Bursa Asia Turun Tersengat Sentimen The Fed

Pelaku pasar juga menanti reaksi investor di Amerika Serikat usai pernyataan pimpinan bank sentral AS Janet Yellen soal kenaikan suku bunga.

oleh Agustina Melani diperbarui 31 Mei 2016, 08:25 WIB
Diterbitkan 31 Mei 2016, 08:25 WIB
20150710-Pasar Saham Nikkei-Jepang4
Sejumlah orang tercermin dalam papan yang menampilkan indeks saham di Tokyo, Jepang, Jumat, (10/7/ 2015). Harga saham Nikkei mengalami perubahan mengikuti gejolak pasar Tiongkok. (REUTERS/Thomas Peter)

Liputan6.com, Tokyo - Sebagian besar bursa saham Asia melemah seiring kekhawatiran pelaku pasar terhadap kemungkinan kenaikan suku bunga bank sentral Amerika Serikat (AS)/The Federal Reserves.

Indeks saham MSCI Asia Pasific sedikit berubah pada pukul 09.32 waktu Tokyo. Indeks saham Australia/ASX 200 melemah 0,8 persen, indeks saham Jepang Topix melemah 0,1 persen.

Sementara itu, indeks saham Korea Selatan Kospi berfluktuasi. Sedangkan indeks saham Selandia Baru/NZX 50 naik 0,1 persen. Sektor saham konsumsi mencatatkan penurunan di bursa saham Asia.


Pada awal pekan ini, bursa saham AS dan Inggris libur. Peluang kenaikan suku bunga bank sentral AS menjadi fokus perhatian pelaku pasar. Pelaku pasar yakin kalau suku bunga bank sentral AS akan dinaikkan dalam waktu dekat.

Pada pekan ini, investor juga akan mencerna data tenaga kerja Amerika Serikat dan penghasilan individu. Ada pun potensi kenaikan suku bunga bank sentral AS membuat dolar AS menguat terhadap mata uang utama lainnya.

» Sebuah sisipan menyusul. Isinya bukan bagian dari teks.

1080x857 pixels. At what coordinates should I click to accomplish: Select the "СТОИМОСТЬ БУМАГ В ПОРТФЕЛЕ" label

"Sementara itu pelaku pasar fokus terhadap kebijakan bank sentral AS. Pelaku pasar juga akan fokus terhadap kebijakan yang mendatang. Investor ingin melihat reaksi Wall Street setelah liburan," tutur Toshihiko Matsuno, Chieft Strategist SMBC Friend Securities Co seperti dikutip dari laman Bloomberg, Selasa (31/5/2016).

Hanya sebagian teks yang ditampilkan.